• _Task_
From the records below, set down exactly the lines starting with the line that contains "Image resolution: width=1389" and going on through the line that contains "has width=1248, height=622.". Nothing else is wanted.

═══ Data section

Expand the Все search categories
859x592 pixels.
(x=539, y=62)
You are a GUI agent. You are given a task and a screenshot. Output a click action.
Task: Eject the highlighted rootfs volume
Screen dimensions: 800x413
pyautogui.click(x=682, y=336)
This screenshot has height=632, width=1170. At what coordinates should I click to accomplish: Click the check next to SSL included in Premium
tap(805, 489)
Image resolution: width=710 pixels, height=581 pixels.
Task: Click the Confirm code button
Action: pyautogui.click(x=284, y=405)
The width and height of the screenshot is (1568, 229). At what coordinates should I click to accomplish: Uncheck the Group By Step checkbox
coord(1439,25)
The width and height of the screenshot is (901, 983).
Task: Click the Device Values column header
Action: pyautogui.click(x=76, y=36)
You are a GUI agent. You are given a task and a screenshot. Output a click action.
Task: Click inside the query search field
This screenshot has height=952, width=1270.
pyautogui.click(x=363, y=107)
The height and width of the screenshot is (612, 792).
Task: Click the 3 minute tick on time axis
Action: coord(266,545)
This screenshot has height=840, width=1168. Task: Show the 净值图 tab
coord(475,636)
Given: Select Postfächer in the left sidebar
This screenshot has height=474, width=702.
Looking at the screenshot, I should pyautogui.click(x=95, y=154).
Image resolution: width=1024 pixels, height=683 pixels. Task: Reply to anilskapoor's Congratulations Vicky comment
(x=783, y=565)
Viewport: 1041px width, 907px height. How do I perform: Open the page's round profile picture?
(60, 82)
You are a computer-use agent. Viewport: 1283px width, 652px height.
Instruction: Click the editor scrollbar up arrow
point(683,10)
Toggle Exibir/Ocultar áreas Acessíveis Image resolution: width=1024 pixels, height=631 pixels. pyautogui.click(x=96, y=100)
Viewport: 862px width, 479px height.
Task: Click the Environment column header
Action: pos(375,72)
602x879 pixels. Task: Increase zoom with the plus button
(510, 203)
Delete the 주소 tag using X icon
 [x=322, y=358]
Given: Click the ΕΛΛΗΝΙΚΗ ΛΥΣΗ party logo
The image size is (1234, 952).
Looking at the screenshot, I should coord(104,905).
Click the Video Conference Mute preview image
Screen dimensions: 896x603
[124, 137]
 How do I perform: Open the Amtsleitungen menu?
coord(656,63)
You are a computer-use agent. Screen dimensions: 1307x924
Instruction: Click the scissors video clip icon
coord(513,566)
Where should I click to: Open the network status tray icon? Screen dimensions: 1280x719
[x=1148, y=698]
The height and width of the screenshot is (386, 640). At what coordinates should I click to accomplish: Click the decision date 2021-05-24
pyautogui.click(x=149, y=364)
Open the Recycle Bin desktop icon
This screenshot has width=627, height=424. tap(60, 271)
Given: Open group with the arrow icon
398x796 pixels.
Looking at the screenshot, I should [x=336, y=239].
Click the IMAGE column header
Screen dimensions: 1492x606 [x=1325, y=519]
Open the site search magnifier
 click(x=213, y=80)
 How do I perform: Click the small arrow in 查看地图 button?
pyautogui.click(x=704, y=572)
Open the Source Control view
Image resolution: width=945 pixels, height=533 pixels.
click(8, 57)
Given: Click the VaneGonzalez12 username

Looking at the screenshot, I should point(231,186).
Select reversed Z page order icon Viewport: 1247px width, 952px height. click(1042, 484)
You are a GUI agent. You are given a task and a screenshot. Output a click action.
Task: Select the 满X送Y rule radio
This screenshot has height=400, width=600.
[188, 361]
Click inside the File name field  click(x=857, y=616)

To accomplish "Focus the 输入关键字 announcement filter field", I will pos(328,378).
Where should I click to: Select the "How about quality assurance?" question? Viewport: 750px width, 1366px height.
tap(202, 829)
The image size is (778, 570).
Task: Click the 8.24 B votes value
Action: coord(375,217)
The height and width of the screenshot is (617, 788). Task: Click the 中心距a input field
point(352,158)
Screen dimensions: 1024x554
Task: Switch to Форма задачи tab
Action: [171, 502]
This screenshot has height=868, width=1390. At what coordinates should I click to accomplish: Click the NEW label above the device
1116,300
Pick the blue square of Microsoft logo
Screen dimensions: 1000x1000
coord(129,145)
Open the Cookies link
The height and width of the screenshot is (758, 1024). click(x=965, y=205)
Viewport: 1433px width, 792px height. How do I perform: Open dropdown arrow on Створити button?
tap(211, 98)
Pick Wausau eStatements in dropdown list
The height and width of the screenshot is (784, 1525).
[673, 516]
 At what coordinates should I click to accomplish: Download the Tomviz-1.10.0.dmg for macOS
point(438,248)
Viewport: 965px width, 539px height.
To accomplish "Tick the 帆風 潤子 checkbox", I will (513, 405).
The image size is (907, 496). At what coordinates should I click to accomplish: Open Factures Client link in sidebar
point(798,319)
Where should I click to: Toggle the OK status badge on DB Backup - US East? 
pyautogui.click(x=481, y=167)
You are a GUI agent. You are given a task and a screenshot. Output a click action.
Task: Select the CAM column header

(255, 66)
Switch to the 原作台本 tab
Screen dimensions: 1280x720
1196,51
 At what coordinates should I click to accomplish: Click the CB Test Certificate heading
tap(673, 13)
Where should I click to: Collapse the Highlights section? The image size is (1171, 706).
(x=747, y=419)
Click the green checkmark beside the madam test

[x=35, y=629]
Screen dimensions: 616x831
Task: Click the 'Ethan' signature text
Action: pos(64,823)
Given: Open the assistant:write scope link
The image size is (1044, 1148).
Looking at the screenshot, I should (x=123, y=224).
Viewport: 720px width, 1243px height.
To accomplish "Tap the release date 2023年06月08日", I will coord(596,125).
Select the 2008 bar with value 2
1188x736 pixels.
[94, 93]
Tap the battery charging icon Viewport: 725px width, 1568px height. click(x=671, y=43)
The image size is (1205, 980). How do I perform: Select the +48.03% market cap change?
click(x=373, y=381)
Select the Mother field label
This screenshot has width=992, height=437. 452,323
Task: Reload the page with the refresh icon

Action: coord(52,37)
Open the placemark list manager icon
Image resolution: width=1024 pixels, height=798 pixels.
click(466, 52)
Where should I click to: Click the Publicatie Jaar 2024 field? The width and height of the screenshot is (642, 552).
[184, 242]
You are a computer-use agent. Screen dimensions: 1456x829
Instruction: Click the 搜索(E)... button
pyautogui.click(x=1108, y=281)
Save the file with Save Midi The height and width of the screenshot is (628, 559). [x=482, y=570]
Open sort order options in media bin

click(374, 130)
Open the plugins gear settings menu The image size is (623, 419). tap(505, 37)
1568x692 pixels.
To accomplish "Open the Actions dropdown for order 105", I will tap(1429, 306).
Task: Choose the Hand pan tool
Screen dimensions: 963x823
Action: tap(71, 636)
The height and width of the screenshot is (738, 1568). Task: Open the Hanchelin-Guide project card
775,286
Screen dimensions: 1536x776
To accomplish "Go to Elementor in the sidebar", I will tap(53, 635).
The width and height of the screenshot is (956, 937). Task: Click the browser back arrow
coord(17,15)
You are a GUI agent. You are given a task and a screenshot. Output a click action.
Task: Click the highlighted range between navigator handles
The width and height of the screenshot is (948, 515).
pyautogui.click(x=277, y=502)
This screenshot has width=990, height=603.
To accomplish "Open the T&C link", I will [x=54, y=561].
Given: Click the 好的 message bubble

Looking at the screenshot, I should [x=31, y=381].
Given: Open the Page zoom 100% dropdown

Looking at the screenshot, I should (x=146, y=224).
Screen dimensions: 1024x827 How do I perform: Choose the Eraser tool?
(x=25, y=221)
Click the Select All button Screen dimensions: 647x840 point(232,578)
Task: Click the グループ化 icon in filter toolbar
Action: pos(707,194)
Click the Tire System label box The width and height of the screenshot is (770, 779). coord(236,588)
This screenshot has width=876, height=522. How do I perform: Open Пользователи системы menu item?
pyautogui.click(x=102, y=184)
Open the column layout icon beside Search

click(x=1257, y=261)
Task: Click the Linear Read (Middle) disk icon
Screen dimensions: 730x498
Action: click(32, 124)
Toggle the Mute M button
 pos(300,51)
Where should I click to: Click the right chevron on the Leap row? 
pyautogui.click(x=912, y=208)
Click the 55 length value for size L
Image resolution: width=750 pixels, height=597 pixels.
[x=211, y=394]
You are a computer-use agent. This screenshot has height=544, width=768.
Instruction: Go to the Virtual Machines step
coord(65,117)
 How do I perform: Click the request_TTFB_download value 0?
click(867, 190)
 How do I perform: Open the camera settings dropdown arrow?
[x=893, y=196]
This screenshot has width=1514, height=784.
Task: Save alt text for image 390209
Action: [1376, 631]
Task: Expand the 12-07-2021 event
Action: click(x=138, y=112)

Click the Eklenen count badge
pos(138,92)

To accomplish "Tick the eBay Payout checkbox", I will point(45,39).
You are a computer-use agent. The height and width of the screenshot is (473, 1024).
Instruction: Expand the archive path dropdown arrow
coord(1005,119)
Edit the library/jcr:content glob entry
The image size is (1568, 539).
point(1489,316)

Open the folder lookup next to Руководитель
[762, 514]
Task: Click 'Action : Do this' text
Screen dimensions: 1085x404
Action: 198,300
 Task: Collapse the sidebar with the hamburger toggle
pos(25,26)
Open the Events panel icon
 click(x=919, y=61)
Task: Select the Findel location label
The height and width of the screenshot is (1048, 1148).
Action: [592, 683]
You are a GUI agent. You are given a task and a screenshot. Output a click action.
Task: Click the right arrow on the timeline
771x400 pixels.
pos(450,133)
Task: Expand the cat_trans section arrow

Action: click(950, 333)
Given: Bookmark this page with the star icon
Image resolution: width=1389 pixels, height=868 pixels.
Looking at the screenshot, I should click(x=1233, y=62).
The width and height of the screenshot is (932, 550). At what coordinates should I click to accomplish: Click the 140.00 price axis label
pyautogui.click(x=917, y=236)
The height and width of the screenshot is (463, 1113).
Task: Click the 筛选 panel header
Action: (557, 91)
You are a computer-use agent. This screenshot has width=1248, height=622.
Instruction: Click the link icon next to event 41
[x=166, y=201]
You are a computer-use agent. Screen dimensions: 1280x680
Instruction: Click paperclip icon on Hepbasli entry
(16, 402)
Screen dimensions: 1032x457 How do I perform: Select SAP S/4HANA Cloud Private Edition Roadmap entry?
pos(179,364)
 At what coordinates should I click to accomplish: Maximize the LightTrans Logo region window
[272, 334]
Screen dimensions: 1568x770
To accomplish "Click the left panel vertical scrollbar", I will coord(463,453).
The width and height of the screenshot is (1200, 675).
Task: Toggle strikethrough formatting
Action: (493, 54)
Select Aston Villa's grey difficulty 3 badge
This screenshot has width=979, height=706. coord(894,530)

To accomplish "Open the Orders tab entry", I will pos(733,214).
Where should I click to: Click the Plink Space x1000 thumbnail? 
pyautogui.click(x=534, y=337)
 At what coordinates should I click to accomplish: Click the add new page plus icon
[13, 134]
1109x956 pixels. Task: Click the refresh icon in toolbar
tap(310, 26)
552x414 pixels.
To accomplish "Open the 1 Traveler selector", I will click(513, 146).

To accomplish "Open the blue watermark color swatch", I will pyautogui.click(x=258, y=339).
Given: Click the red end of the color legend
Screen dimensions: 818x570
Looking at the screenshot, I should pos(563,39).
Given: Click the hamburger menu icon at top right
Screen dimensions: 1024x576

══════

• _Written solution_
Image resolution: width=1389 pixels, height=868 pixels.
Looking at the screenshot, I should click(x=1233, y=62).
The width and height of the screenshot is (932, 550). At what coordinates should I click to accomplish: Click the 140.00 price axis label
pyautogui.click(x=917, y=236)
The height and width of the screenshot is (463, 1113).
Task: Click the 筛选 panel header
Action: (557, 91)
You are a computer-use agent. This screenshot has width=1248, height=622.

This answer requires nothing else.